Happy MONDAY! (is there ever really such a thing?) I tell you, getting up with the alarm clock on Mondays is so hard for me!!
The following people should let me know what scents they'd like to try:
Sally of Sally and Harry
The Divine Ms. K
Dedene (I'll need your address too, e-mail me - it's in my profile)
I didn't have very many players (choking back a sob) so I'm not sure if I should try again for Rosie's babies? Is anyone game? I think my little blog is too small for a contest! S'allright, it's all good. (sniff)
Now for the funny story. Do you remember Mrs. Kravitz our lovable and wacky neighbor with the binoculars? She really does watch us and then call us to tell us what she sees us doing. It's hilarious. She had a heart of gold and would help anyone out in a pickle. We love her even tho' she watches us with binoculars. Heck, we all have our quirks right?
I don't know if I told you, but I'm also Mrs. Kravitz's goat.
They used to put goats in with high strung race horses to keep them calm. That is where the term "got your goat" came from actually. Someone would steal the race horse's goat, the race horse was a nervous mess without the goat and it would lose the race. Anyway, I am Mrs. Kravitz's goat.
So Mrs. Kravitz calls me yesterday and she is on the verge of tears. She was wrapping one of her horse's legs with polo wraps and the horse brought it's knee up and WHAM - got Mrs. Kravitz right in the kisser. I've had this happen and it hurts like a mofo. I talked to a vet once who was telling me it happened to him when a horse was coming out of anesthesia and he said it about knocked him clean out so yeah, it's painful!
But that is not why she was on the verge of tears.
She told me that she had a really, really important meeting on Saturday - as in 6 days away. There would be cameras and big, important mucky mucks and now she was going to be all bruised and look awful for this meeting!
I told her, she has a week to heal, maybe Misty (the horse) didn't hit her as hard as she thinks and she'll look fine by Saturday.
I think she actually wailed at this point. She told me I didn't understand and by Saturday she'll be all yellow from the bruising! She's had ice on it for 2 hrs and half of her face is completely swollen.
I told her that her face won't still be swollen by Saturday and if it's still bruised on Friday to let me know. I'll call around and find a make-up artist somewhere and we'll get the discoloration covered.
"NO! I don't want to look like Glamor Shots in pancake make-up!"
It won't be like that - I don't mean a full on make-up thing. I mean just to cover your bruising.
"NO! You are going to make me look like Tammy Faye Baker!!" (throw in another sob)

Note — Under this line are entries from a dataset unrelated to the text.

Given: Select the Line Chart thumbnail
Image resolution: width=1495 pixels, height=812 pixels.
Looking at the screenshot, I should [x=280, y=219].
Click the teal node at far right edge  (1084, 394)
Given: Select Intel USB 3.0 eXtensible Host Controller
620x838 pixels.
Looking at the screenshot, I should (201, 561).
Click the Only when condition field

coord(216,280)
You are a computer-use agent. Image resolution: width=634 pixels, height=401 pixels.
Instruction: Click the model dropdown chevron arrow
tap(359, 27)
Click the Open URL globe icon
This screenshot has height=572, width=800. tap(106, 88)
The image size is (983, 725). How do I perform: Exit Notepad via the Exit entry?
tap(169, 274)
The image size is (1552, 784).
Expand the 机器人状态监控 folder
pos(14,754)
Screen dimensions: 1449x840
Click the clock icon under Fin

No, no, no. There won't be any heavy make-up. It's only to cover the bruise. I promise! I told her I knew a woman who was an extra on a movie set and she had a tattoo. The movie did not allow tattoos so the make up artist covered it - it was her normal skin color and it looked like she didn't have a tattoo. It was only to cover the tattoo - it wasn't heavy pancake, Glamour Shots, Tammy Faye Baker anything - only to cover the discoloration.
(sniff) "Really? (long pause) I love you so much for this!"
and now I have to get off the computer and on the phone to find a make-up artist. Gulp. There HAS to be one in the city of Ft. Collins right?? Right??? Please let there be a make-up artist in this town....
No one and I mean NO one wants ME to try and cover up any bruising. Then Mrs. Kravitz really will look awful! Wish me luck, I want to be a good goat to my lovable neighbor!